Exercise objective: Write out the stretch of the aspergillosis treatment text from "Last reviewed: 12" through "bronchopulmonary aspergillosis (ABPA)." word for word.

Passage:
+++

Last reviewed: 12 March 2026

Key points

  • Only a small number of antifungal drug classes are currently available to treat aspergillosis.
  • New treatments are needed because of drug resistance, side effects, drug interactions and the long-term burden of chronic disease.
  • Research is now exploring not only new antifungal drugs, but also inhaled therapies, biologics, immune-modulating treatments and combination approaches.
  • Most new drugs are first tested in invasive aspergillosis before being studied in chronic pulmonary aspergillosis (CPA) or allergic bronchopulmonary aspergillosis (ABPA).
  • Clinical trials are essential for showing whether new treatments are safe and effective.

Overview

Treatment options for aspergillosis have improved over time, but there are still important limitations. Only a small number of antifungal drug classes are available, some fungi develop resistance to existing medicines, and some patients cannot tolerate treatment because of side effects or drug interactions.

This is particularly important in chronic aspergillosis, where treatment may need to continue for months or years. Research is therefore focused not only on new antifungal drugs, but also on better drug delivery systems, immune-based treatments, biologic therapies and combinations of treatments.

+++

Information given:
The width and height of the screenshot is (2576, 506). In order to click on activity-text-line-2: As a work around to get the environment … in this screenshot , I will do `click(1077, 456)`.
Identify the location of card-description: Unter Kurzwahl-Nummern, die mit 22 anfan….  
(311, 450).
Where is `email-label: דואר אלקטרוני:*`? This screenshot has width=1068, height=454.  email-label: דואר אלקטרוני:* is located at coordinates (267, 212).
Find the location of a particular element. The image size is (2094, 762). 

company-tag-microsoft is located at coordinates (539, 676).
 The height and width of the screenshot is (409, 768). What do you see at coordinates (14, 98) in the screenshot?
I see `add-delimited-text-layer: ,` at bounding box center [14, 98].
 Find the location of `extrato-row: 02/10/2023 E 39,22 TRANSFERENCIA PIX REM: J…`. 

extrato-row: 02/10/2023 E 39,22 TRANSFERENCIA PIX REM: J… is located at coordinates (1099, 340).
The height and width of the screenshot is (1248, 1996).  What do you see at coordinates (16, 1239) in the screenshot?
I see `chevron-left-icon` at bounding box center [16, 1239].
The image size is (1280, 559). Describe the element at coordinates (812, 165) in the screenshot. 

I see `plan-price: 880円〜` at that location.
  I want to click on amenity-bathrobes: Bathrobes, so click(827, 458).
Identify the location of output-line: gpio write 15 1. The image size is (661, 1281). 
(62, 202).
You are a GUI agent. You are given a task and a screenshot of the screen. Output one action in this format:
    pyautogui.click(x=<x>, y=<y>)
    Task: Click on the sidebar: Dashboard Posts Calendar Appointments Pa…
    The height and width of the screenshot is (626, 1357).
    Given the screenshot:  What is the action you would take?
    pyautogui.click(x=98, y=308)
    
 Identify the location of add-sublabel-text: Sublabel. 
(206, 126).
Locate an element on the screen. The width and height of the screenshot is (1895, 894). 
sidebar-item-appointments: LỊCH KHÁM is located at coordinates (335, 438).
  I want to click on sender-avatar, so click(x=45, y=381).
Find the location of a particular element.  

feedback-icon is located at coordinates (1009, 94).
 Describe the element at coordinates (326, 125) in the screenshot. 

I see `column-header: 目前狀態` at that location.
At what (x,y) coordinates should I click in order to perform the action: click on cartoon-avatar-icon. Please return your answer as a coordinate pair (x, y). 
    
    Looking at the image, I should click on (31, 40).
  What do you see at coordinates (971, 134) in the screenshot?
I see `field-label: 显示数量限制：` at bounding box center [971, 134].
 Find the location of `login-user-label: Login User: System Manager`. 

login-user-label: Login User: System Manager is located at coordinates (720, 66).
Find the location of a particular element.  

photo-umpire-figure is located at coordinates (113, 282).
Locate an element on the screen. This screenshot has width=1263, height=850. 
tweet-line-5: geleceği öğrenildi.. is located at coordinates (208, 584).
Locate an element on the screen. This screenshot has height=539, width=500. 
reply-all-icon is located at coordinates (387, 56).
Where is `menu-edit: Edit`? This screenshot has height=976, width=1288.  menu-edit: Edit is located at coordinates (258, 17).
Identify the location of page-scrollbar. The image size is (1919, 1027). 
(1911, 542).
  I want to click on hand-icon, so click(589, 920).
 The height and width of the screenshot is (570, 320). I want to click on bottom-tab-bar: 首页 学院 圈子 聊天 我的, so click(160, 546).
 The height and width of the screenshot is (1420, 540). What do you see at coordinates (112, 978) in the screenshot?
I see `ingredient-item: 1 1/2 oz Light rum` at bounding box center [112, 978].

+++

Result of this task:
Last reviewed: 12 March 2026

Key points

  • Only a small number of antifungal drug classes are currently available to treat aspergillosis.
  • New treatments are needed because of drug resistance, side effects, drug interactions and the long-term burden of chronic disease.
  • Research is now exploring not only new antifungal drugs, but also inhaled therapies, biologics, immune-modulating treatments and combination approaches.
  • Most new drugs are first tested in invasive aspergillosis before being studied in chronic pulmonary aspergillosis (CPA) or allergic bronchopulmonary aspergillosis (ABPA).